I mean, the main point is of course to get ideas out there. A particular kind of idea, of course…or ideas. Ideas on how an individual, just one person, can confront all of the looming problems in the world around us without either getting mowed down–without giving up her/his individual pleasure in life–or cowed into denial and servile acceptance “because that’s just the way it is, I can’t change it.” But I think it’s also part of the point to show that any individual, keeping his/her head down, and determined to both enjoy life and push it in the right direction at the same time, can do that. It’s open to everyone. It’s part of every day life. And don’t let the Man Behind the Curtain fool you into thinking it can only be done by a big booming voice coming from a loudspeaker hidden somewhere in the room.
Now ideas are the reason books are made. Or they should be the reason, anyway, in the same way that it should be the reason that goods are made that they fill a need, and not just somebody’s bank account. So you can start very small. You can start at home. It can be part of your everyday life, and I’m arguing that it should be–ideas, I mean. Your ideas, my ideas, then they get exchanged, they turn into a third idea and they launch out into the world.
This is an everyday process, which somehow has gotten taken over by the ‘experts’. Mainly because we let them. Mainly because of a lack of confidence, a lack of autonomy, on our own part…a terror that our own opinion would be scorned, would be wrong, would be…set aside as not as grand as those others. Mainly because we actually believe that voice when it insists it’s the Great and Powerful Oz.
We let ourselves get mystified. And that’s the first place we can start in making our world a better place. We can refuse the mystification. We can insist on seeing the Man Behind the Curtain.

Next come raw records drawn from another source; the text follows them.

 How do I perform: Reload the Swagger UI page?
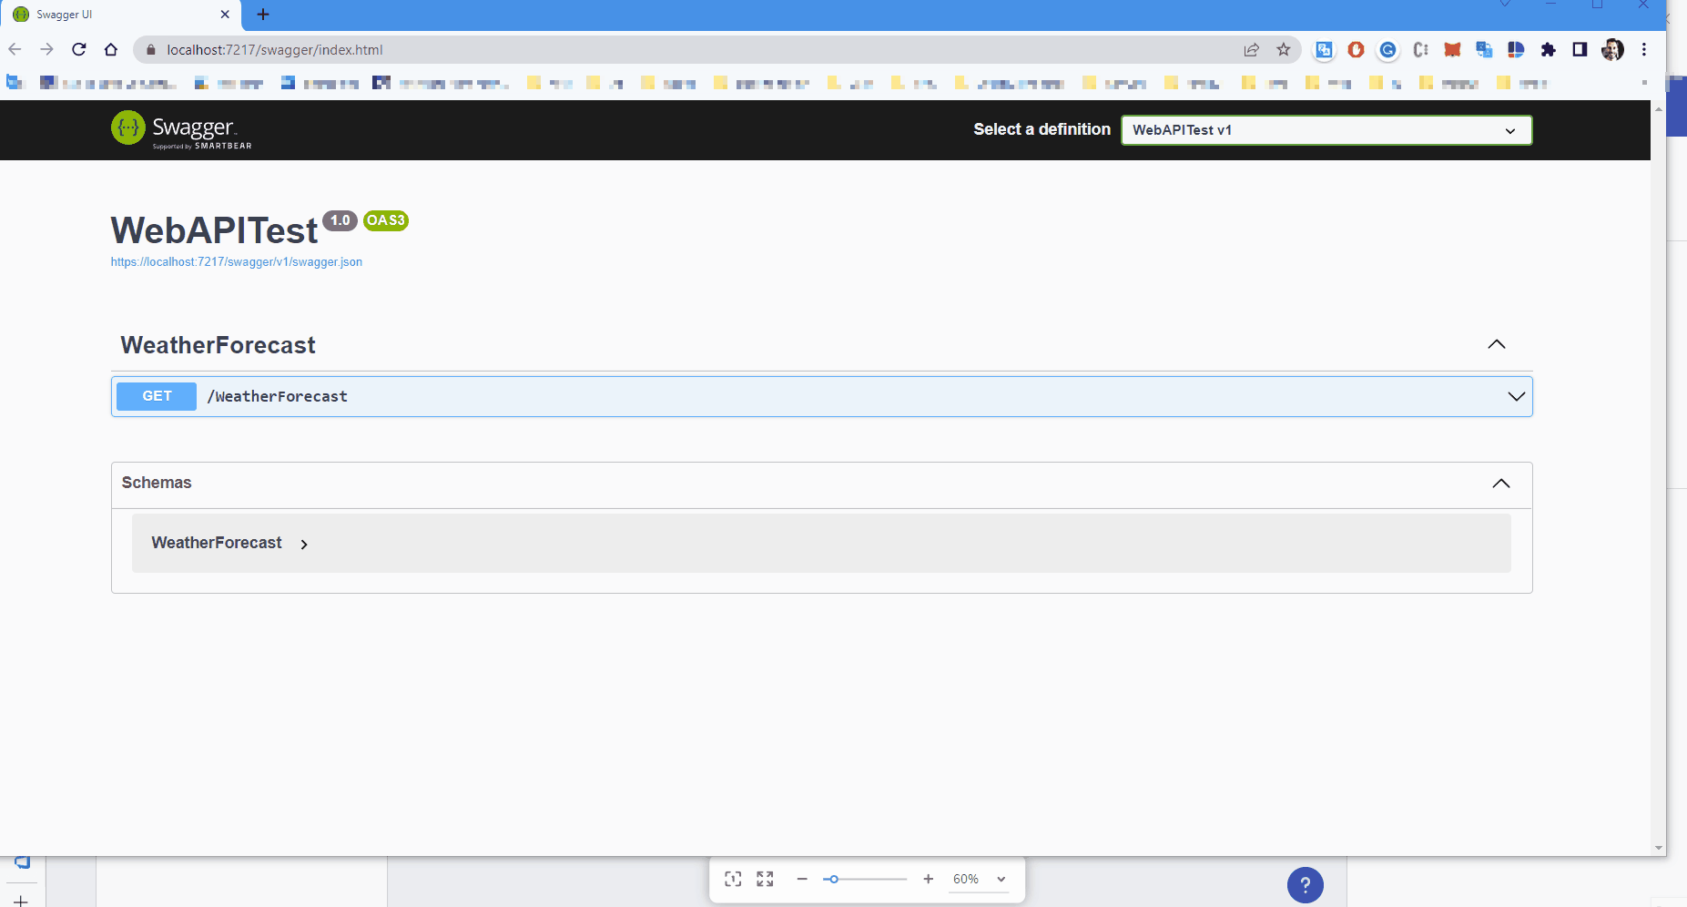pos(79,50)
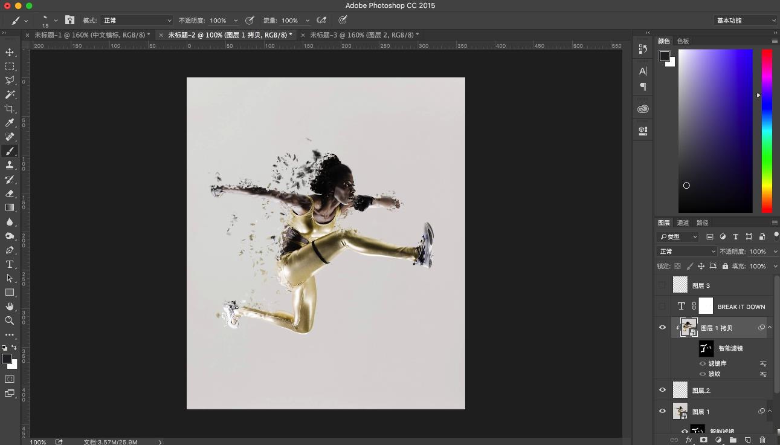
Task: Pick the Eyedropper tool
Action: point(10,123)
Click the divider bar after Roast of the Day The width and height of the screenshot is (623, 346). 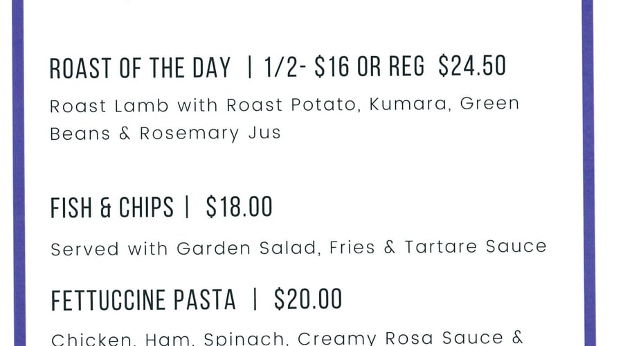click(x=249, y=67)
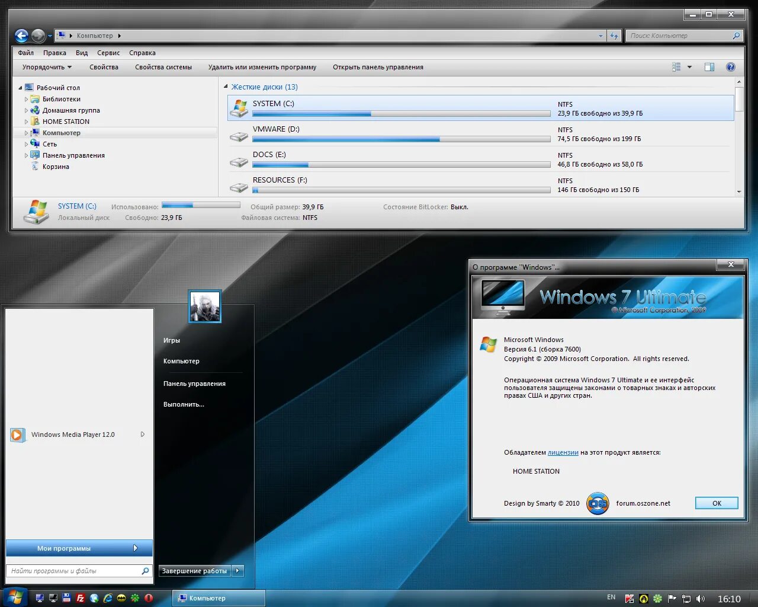
Task: Open the Упорядочить dropdown
Action: pyautogui.click(x=46, y=67)
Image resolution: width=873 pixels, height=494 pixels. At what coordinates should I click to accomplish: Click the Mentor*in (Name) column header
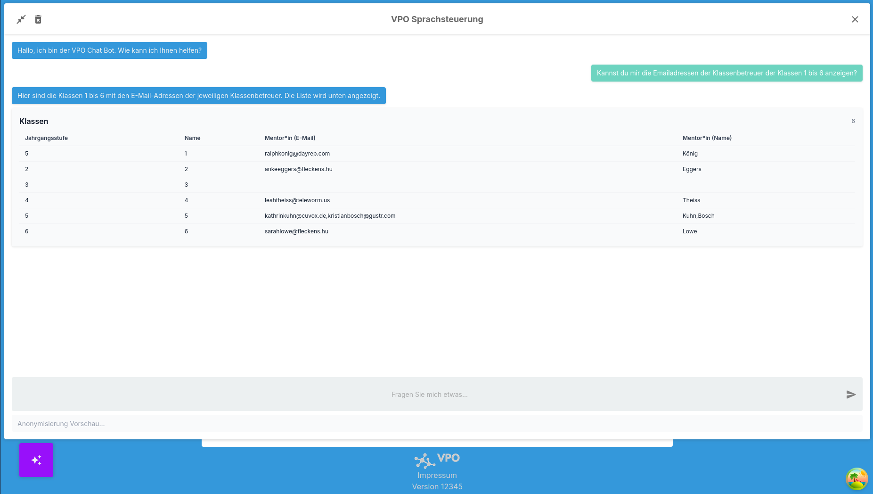coord(707,138)
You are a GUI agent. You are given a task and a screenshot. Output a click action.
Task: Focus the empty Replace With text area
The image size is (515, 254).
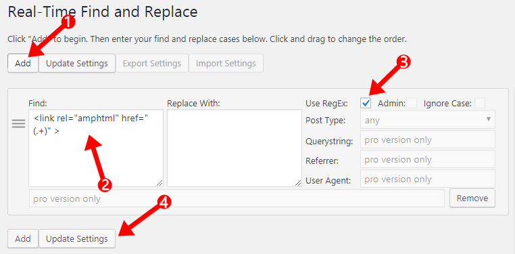click(235, 148)
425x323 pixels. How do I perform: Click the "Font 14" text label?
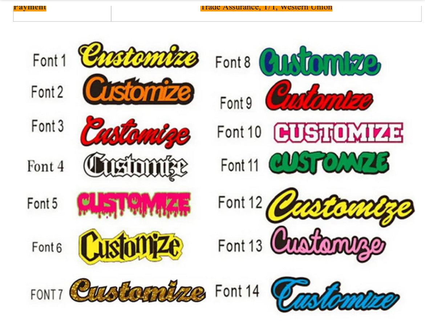click(x=237, y=291)
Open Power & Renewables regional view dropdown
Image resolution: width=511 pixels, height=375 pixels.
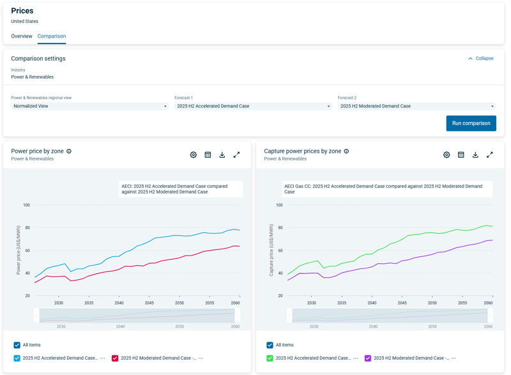89,106
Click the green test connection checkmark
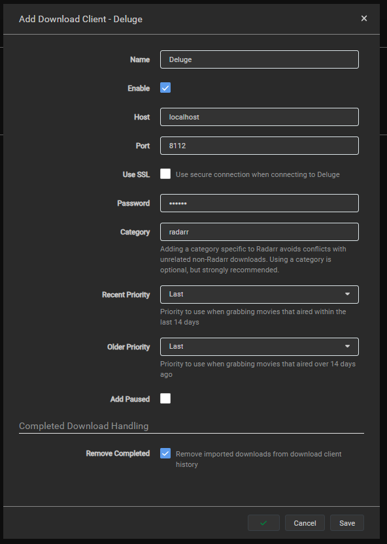Image resolution: width=387 pixels, height=544 pixels. coord(263,522)
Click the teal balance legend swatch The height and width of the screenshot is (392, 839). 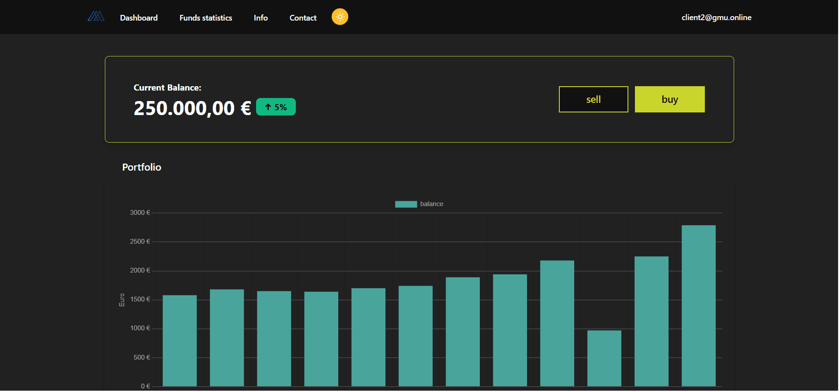[x=406, y=204]
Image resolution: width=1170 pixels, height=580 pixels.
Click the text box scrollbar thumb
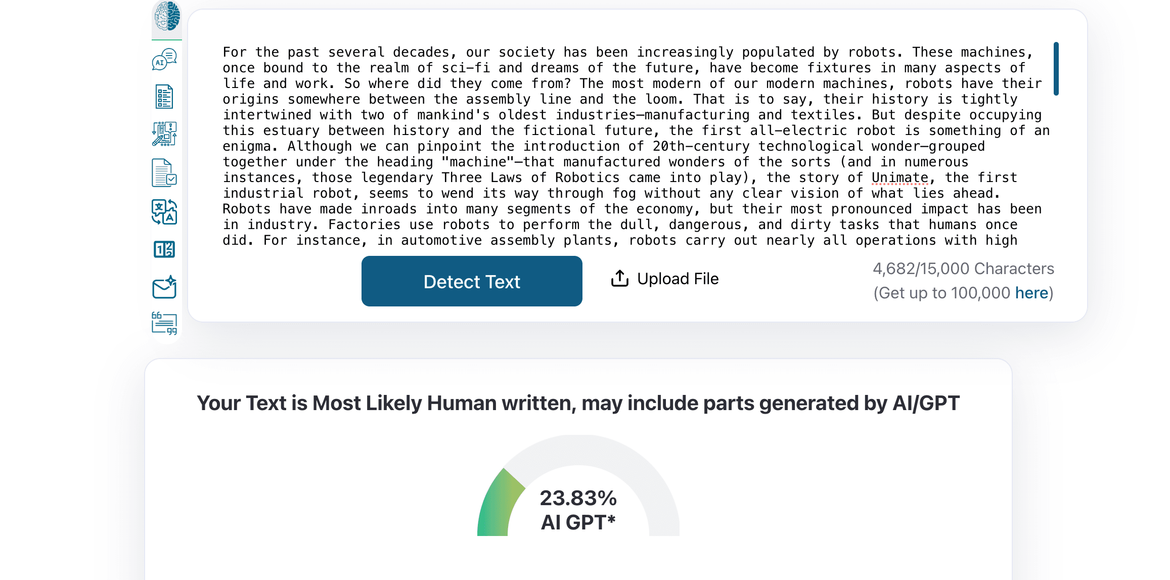tap(1056, 69)
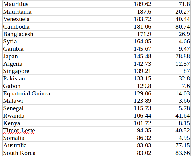Select the Pakistan value 133.15
193x156 pixels.
point(127,78)
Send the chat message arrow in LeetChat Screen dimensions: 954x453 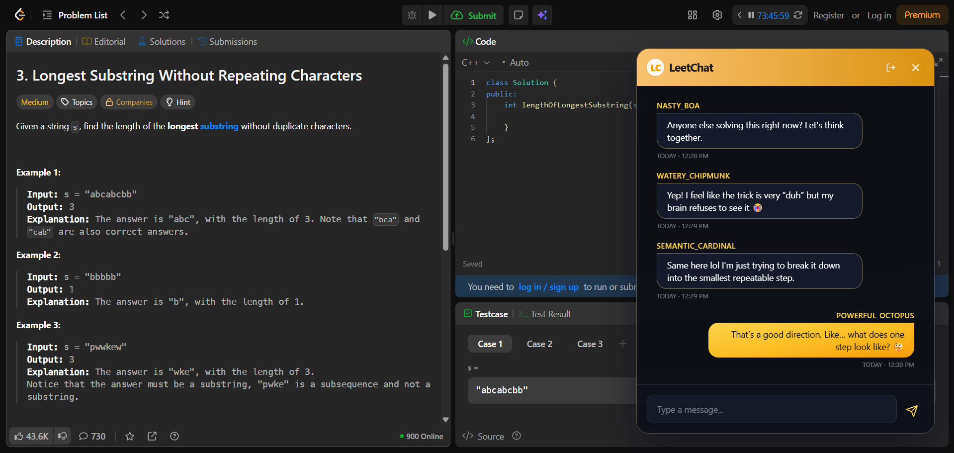912,411
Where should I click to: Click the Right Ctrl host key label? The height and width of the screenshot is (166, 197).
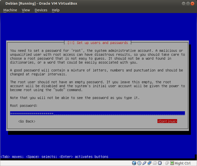coord(183,163)
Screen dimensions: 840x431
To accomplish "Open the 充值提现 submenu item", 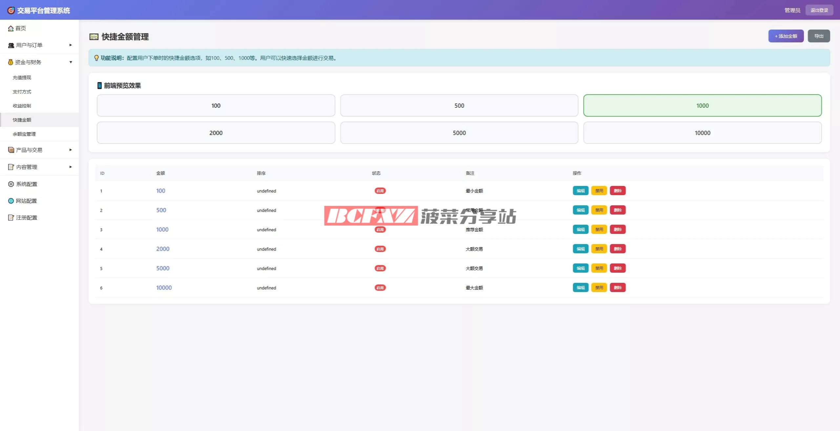I will point(22,78).
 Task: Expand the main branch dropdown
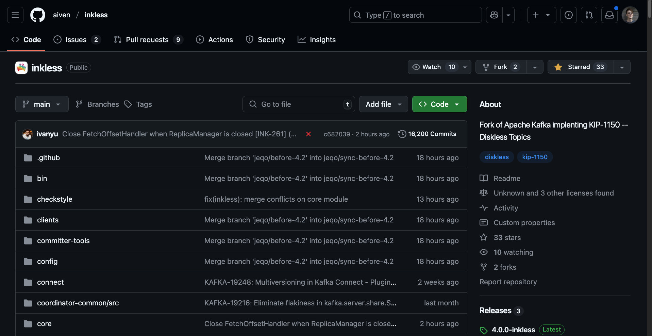click(x=42, y=104)
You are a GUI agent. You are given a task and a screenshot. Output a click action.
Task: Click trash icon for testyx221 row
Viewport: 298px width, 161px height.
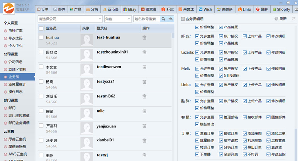144,82
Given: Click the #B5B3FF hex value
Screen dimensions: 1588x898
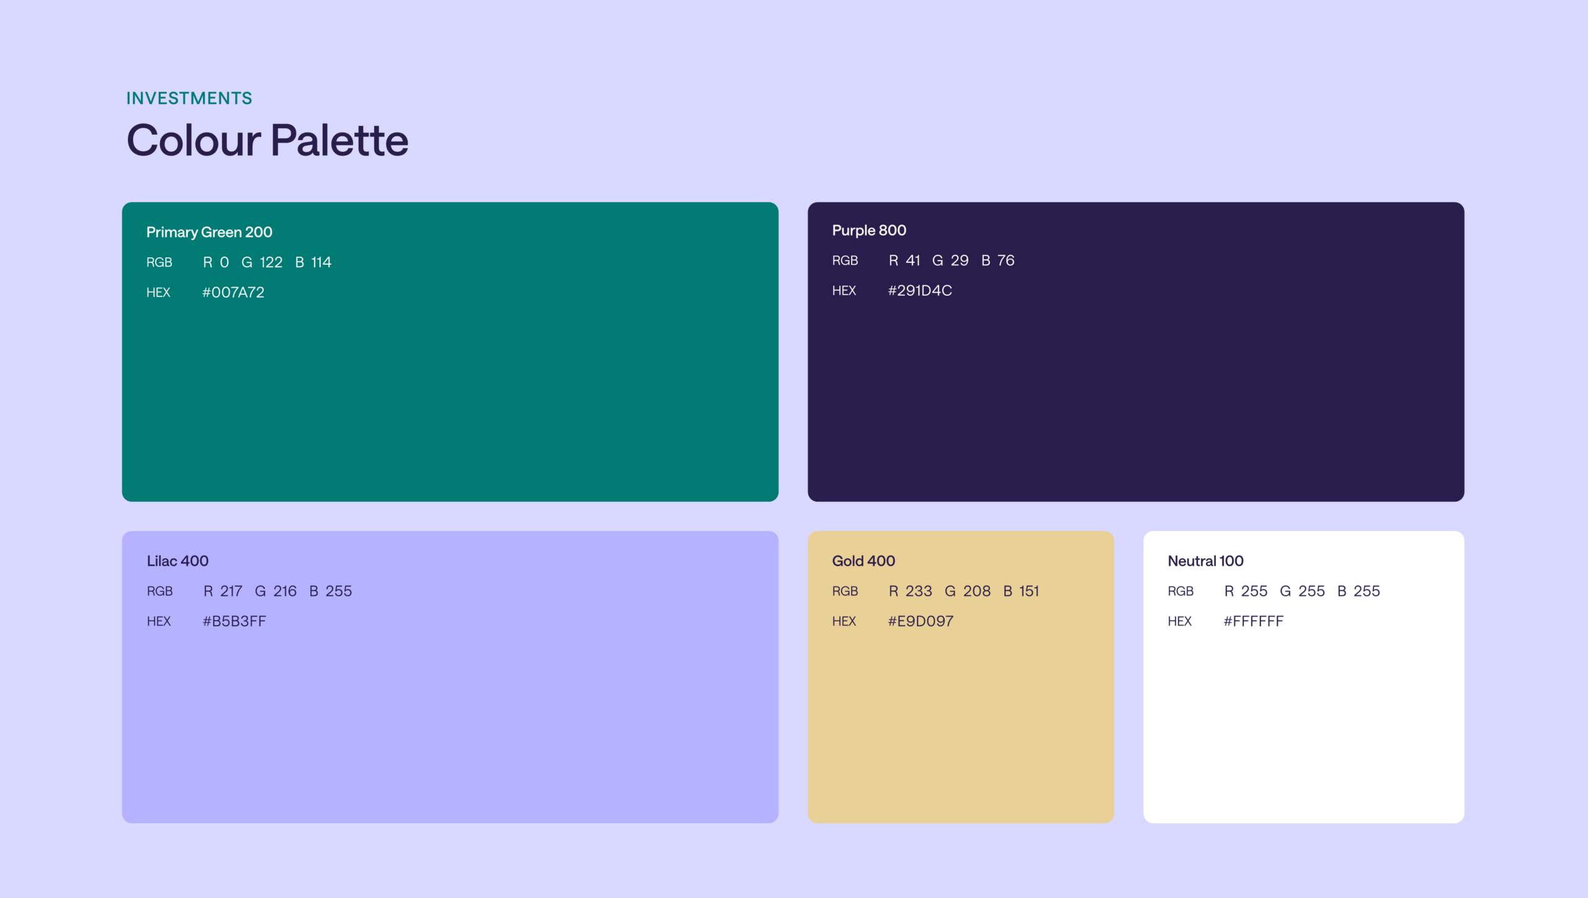Looking at the screenshot, I should (x=234, y=621).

All of this! Just because I’ve been wrestling all week with admin problems coming out of publishing books. Printing issues. Proofing issues. Sales to foreign countries issues. And, of all things, liquor license issues. I mean, it turns out it’s quite difficult just to serve a little bit of wine to some friends to celebrate a book. At least, if that celebration is in public. And my wrestling with that little issue, as I meditated on it and looked at first that way to solve it, then rejected it to look at another way, I started to get that picture of the poor Wizard fruitlessly pulling levers in my head; it just kept floating through. And I realized as I wondered why that image, that, of course, one of the ways that we mystify the process of getting ideas out there is we mystify the whole production process, and the whole sharing with the world process (the former we mystify by pretending the ideas just got out by themselves by sheer strength of truth–the powerful use this one a lot to hide the monoculture of ideas it’s to their benefit to enforce, I notice–or we mystify the latter by calling it ‘marketing and publicity’ and relegating THAT to the experts again), instead of just making plain what happens along the way. And that this, in fact, doesn’t do the mystifiers any more good than it does us. I mean, when was the Wizard happier, when he was terrifying the Emerald City, or when he was hanging out at the end with Dorothy and telling her his whole story?
In a way, the entire media business in this country, at least the large, formal, entrenched, monopolistic media that most people see as the whole iceberg, is run as if by the Great and Powerful Oz, the Man Behind the Curtain, with no real story showing at all. Real story showing being considered unprofessional, somehow…not done. I don’t think this is healthy. I think that curtain’s got to go. And I think one way that curtain can get tweaked is by as many people as possible taking over the means of production themselves…and the means of distribution, too. And along the way, being quite clear about how the process really happens, and what’s really going on.